2006 Nobel Prize in chemistry for insight into cells

Wednesday, October 4, 2006

Roger D. Kornberg of Stanford University won the 2006 Nobel Prize for chemistry "for his studies of the molecular basis of eukaryotic transcription". Kornberg's prize-winning work explains how information encoded in genes is used to produce the proteins that keep cells functioning.
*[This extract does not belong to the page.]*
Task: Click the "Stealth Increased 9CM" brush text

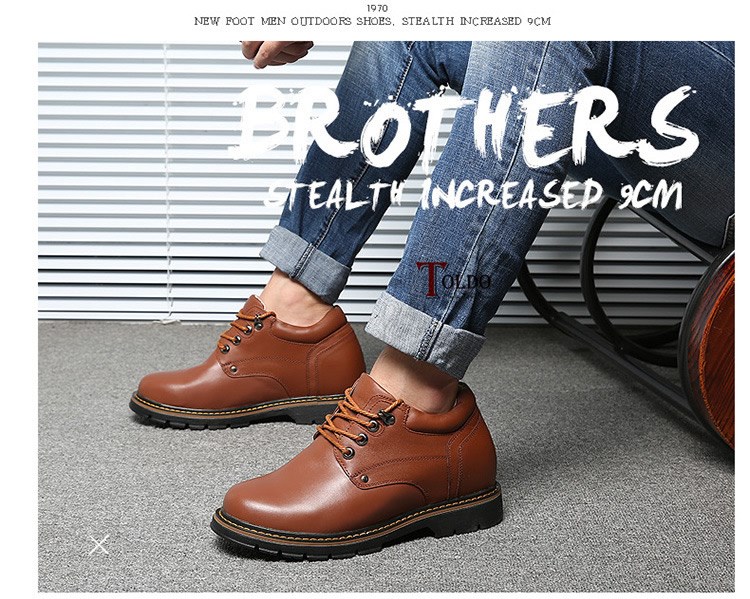Action: pos(474,194)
Eucaryotes are a multi-celled organisms, such as animals, plants and fungi, which have their genetic material stored in nuclei within their cells. In order to use their genetic information, eukaryotes must extract bits of the coded information. This occurs via the formation of messenger RNA, which consists of copies of a particular gene within the DNA strand. Protein biosynthesis takes place when proteins are built from the information transcribed with the messenger RNA. Eucaryotic transcription is vital for life. If the transcription is interrupted, as can happen when cells are exposed to certain toxins, the cells will die.

Kornberg documented eukaryotic transcription with snapshots of the process in action. He created the snapshots by crystallizing cellular material partway through transcription, and exposing them to x-rays that produced patterns revealing the intermediate structures. Kornberg's work is vital for our understanding of life at the molecular level, and may lead to novel drugs and medical treatments.

Kornberg's father Arthur Kornberg won the Nobel Prize in physiology and medicine in 1959 for explaining how organisms make DNA from amino acids.